## [TEXT SHOWN]
Content starts
The body providing north Wales health services was put into special measures for the second time in February, with eleven board members forced to resign.
On Thursday, Dyfed Edwards said that making the changes required was "almost like creating a new health board".
This would "probably" take five to 10 years, he told Senedd members.
The Welsh Conservatives said this was an "extraordinary admission" while Plaid Cymru repeated its call for an inquiry into "what's been going wrong at Betsi".
Betsi Cadwaladr, Wales' biggest health organisation, has a workforce of 19,000 serving more than 700,000 people across Anglesey, Gwynedd, Conwy, Denbighshire, Flintshire and Wrexham.
It is receiving the highest level of Welsh government support after a succession of serious failings on patient safety, performance and governance, together with staff shortages and a series of senior executives coming and going.
But Mr Edwards said there was now "an opportunity for us to help almost reset the health board, not just refresh, but reset".
"It's almost like creating a new health board and, in that sense, it's a great opportunity," he told the Senedd's Health and Social Care committee.
"It's a huge challenge, but it's an opportunity to say 'this is what we want to achieve, this is what we want the health board to deliver for the people of the communities of our region'".
The board was, Mr Edwards stressed, ensuring there was "continuing improvement", as the aim was to create "something much greater over the longer period".
He added: "This is probably a five to 10 year task, isn't it?"
Asked by the committee's chair, Conservative MS Russell George, if that meant being in special measures for up to a decade, Mr Edwards said that "probably wouldn't be a healthy sign" but "I don't have a problem with that".
Content ends
(Extracted data entries)
Content starts
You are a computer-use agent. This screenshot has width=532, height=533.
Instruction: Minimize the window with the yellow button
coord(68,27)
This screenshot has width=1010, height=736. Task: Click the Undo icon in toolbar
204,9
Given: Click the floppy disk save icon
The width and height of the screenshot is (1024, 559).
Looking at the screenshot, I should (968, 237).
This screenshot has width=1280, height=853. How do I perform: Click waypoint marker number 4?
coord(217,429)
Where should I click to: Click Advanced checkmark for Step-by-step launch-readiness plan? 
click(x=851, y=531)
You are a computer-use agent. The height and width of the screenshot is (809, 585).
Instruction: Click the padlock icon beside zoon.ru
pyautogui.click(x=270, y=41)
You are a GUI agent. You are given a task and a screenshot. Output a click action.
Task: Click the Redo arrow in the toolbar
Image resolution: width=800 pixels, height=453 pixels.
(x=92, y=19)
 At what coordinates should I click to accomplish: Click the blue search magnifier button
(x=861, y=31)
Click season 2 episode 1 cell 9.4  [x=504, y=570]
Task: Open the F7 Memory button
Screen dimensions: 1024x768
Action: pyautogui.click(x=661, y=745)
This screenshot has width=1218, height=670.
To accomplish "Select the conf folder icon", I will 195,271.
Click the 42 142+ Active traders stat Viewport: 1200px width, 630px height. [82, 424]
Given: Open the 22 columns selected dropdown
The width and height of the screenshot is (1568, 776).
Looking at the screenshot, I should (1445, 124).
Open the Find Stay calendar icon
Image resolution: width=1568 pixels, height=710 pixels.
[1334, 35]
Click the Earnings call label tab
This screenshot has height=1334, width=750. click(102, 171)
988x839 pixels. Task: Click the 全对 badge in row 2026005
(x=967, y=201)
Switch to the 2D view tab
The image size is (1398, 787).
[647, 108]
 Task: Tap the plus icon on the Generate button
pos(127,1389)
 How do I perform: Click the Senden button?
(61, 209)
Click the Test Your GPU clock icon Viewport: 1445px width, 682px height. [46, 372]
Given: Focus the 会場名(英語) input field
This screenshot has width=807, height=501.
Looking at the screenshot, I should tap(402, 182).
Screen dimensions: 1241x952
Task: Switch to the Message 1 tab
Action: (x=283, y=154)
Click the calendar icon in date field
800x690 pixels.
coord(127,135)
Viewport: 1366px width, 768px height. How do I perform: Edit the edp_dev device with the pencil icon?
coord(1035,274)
Content ends
## [REQUIRED TASKS]
(a) According to the article on the north Wales health board, why is Betsi Cadwaladr receiving the highest level of Welsh government support?
(b) Copy word for word the part of the article on the north Wales health board that opens with the words containing "The Welsh Conservatives" and closes with "Flintshire and Wrexham.".

## [ANSWERS TO THE PROBLEMS]
(a) It is receiving that support after a succession of serious failings on patient safety, performance and governance. It has also had staff shortages and a series of senior executives coming and going.

(b)
The Welsh Conservatives said this was an "extraordinary admission" while Plaid Cymru repeated its call for an inquiry into "what's been going wrong at Betsi".
Betsi Cadwaladr, Wales' biggest health organisation, has a workforce of 19,000 serving more than 700,000 people across Anglesey, Gwynedd, Conwy, Denbighshire, Flintshire and Wrexham.